Mr. Quentin Davies (Grantham and Stamford) (Con): My hon. Friend the Member for Tatton made a most able speech and analysed the situation extremely well, but I shall go a little further than he did.
My hon. Friend raised the possibility that, instead of introducing the proposed lifetime limit, the Government should go over to the American ERISA—Employee Retirement Income Security Act—system, under which a condition of having a tax-favoured pension scheme is that all employees should benefit from it. I hoped that he would go a little further than he did and commit the Opposition to adopting that policy when we come back to power—which, I hope, will be quite soon—because nothing would be more effective in restoring defined benefit pension schemes in this country.
Defined benefit occupational schemes have suffered the most terrible devastation since the Government took office in 1997. They used to be the pride of our pension system. Occupational pension schemes gradually expanded over 50 years but, over the past seven years, one after another has suddenly been wound up. Almost all of them are now closed to new members, although a minority are still open. That is a terrible reversal in the space of just a few years, which blights the retirement prospects of millions of our citizens. The younger generation will find it extraordinarily difficult ever to benefit from a defined benefit occupational scheme.
I shall go no further into the damage that the Government have done. There is no question but that reversing it will be difficult, and we need to think long and hard about how we might do so. My suggestion would reverse the damage, because it would create an enormous incentive on management not to close off such schemes to new entrants, as is happening, because they would lose the tax benefits of the scheme for themselves. That would make a substantial difference to the way in which matters are viewed. I hope that my hon. Friend the Member for Tatton will carefully consider that. We have the lesson of the US is in front of us; it is always reassuring when one is legislating to see that one is not jumping into the unknown, but basing one's legislative proposals on experience in comparable circumstances in another country or economy.
The Government's proposals for a lifetime limit will have some perverse effects.

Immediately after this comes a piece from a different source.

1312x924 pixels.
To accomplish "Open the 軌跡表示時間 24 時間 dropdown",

The IFS has already been referred to. I have not seen its work on this subject. It may well say the same as I am about to say, as, I think, does everyone who has thought about it carefully. I am not sure that the Government have thought about it carefully—indeed, my hon. Friend made it clear that they have been in complete confusion about the £1.4 million and subsequent £1.5 million limit—but anyone who does will see that considerable perversities
Column Number: 601will flow from the Government's adoption of that mechanism.
One concerns the savings ratio, which is far too low in this country; it is about half what it was in 1997. Naturally, it is traditionally higher the more people earn—the higher their earnings, the more they save. However, it will collapse among people at the top of the income scale, who will no longer have an incentive to save in pensions funds, as no tax benefit from saving will be available to them with the limiting of other tax-sheltered savings schemes by the Government—personal equity plans and tax-exempt special savings accounts and so forth will not apply beyond very low limits. There will almost certainly be a situation in which those—perhaps only a few thousand or hundred thousand people—who might be expected to save a considerable portion of their total income will no longer do so. They will simply spend whatever they earn beyond a minimal point. That could have a considerable effect on aggregate savings ratios, as those people are relatively rather wealthy. I do not complain especially about that effect, but we must take it into account. It will be a natural consequence of the Government's measures.